MONEY AND LIFE

Will People Move Into Transformed Office Buildings En Masse?

By: Nancy Bilyeau · February 22, 2024 · Reading Time: 3 minutes

High Office Vacancies

One of the biggest issues in America’s housing market is that there aren’t enough units. Demand is far higher than supply. A movement to turn vacant office buildings into apartments could address this persistent housing shortage.

The number of office-to-apartment-units conversions soared 357% between 2021 and early 2024, according to data collected by RentCafe, a nationwide apartment listing service. And there are more in the pipeline.

The trend is not without headwinds: Zoning changes may be needed, and that can require legislation. And then there’s a lot of construction involved.

Even so, the bottom line is that more office space is currently sitting vacant in the United States than at any point since 1979, according to Moody’s Analytics .

With nearly 20% of office space in major U.S. cities not leased as of the fourth quarter of 2023, and some $150 billion in office mortgages coming due in 2024, office-to-home conversions are receiving urgent attention.

Which Cities Are Succeeding?

The cities with the most office-to-apartment conversions in the pipeline are Washington, D.C., New York City, Dallas, Chicago, Los Angeles, and Cleveland.
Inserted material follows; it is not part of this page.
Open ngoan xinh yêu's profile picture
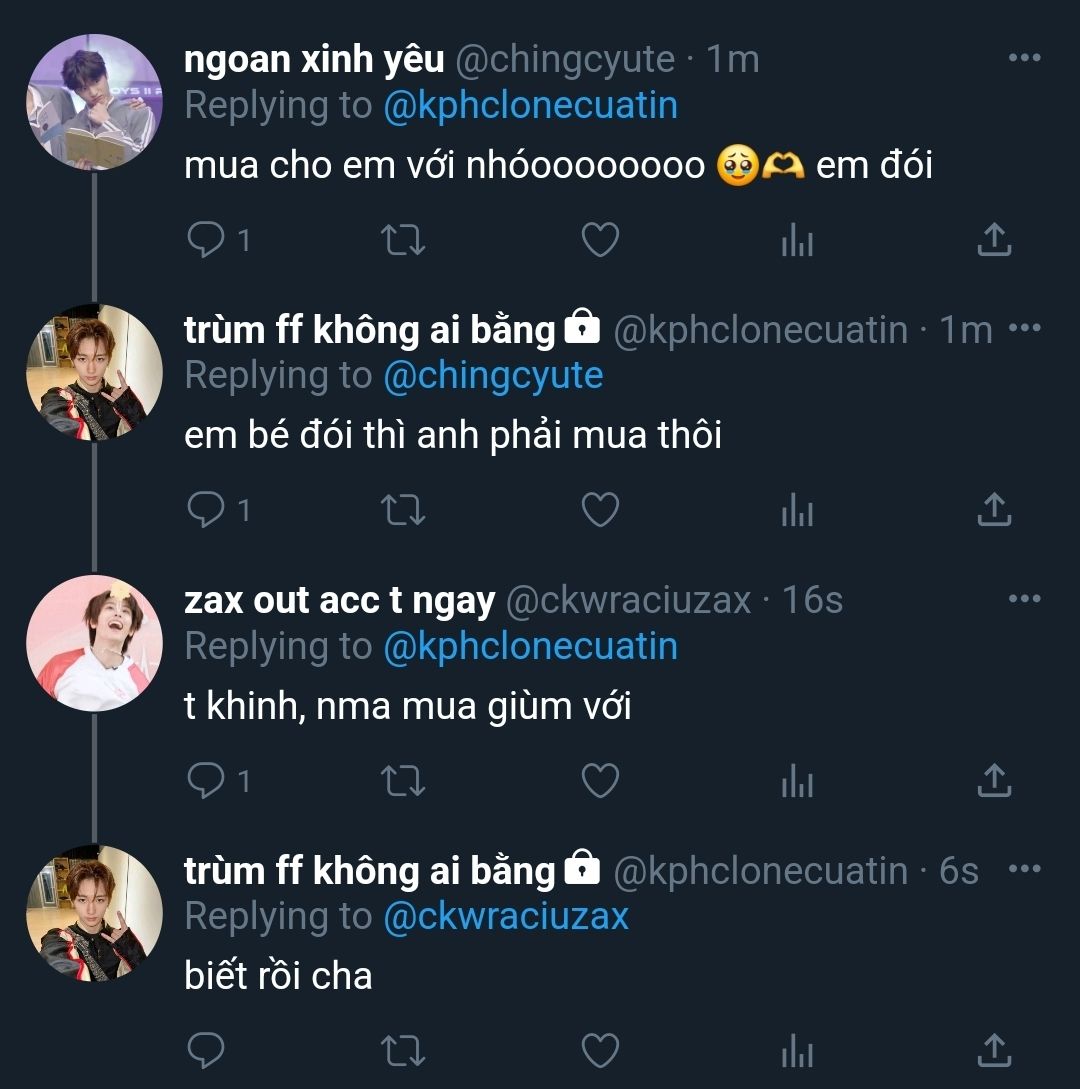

New York City’s path highlights what’s at stake — and the challenges.

Just over a year ago, New York City Mayor Eric Adams announced an ambitious plan to create as many as 20,000 homes in the next decade through office conversions, enough to house up to 40,000 New Yorkers.

“The need for housing is desperate, and the opportunity offered by underused office space is clear — we know what we need to do,” Mayor Adams said.

But zoning problems are one of the chief obstacles to converting an office building to a residence, along with structural complexities (especially regarding windows and bathrooms) and high project costs.

New York City is the locale of the country’s largest attempted conversion so far: 1,300 apartments in an office tower on Water Street in Lower Manhattan once occupied by J.P. Morgan Chase.

However, the Mayor’s Office has conceded that progress is not going nearly as fast as city planners would like . In the 2023 legislative session, New York State lawmakers didn’t tackle the zoning and other issues that these conversions demand. Pressure will increase for the state lawmakers to address the challenge this year, the New York City Mayor’s office said.

Meanwhile, the Manhattan apartment vacancy rate fell to 2.36% in January 2024, the 17th consecutive month of falling vacancy rates in America’s most densely populated city, according to real estate firm Corcoran.

Finding a Way Forward

As America’s largest cities try to push through these changes, Washington is chiming in, too.

Late last year, the White House announced the creation of new grants to facilitate commercial-to-residential conversions, pointing out that more than one-third of Americans report working from home more frequently now than they did before the pandemic.

And this trend seems unstoppable. Despite some employers’ efforts to lure workers back into the office full-time, the hybrid work environment seems to be here to stay, changing the way we do our jobs and how much office space employers need.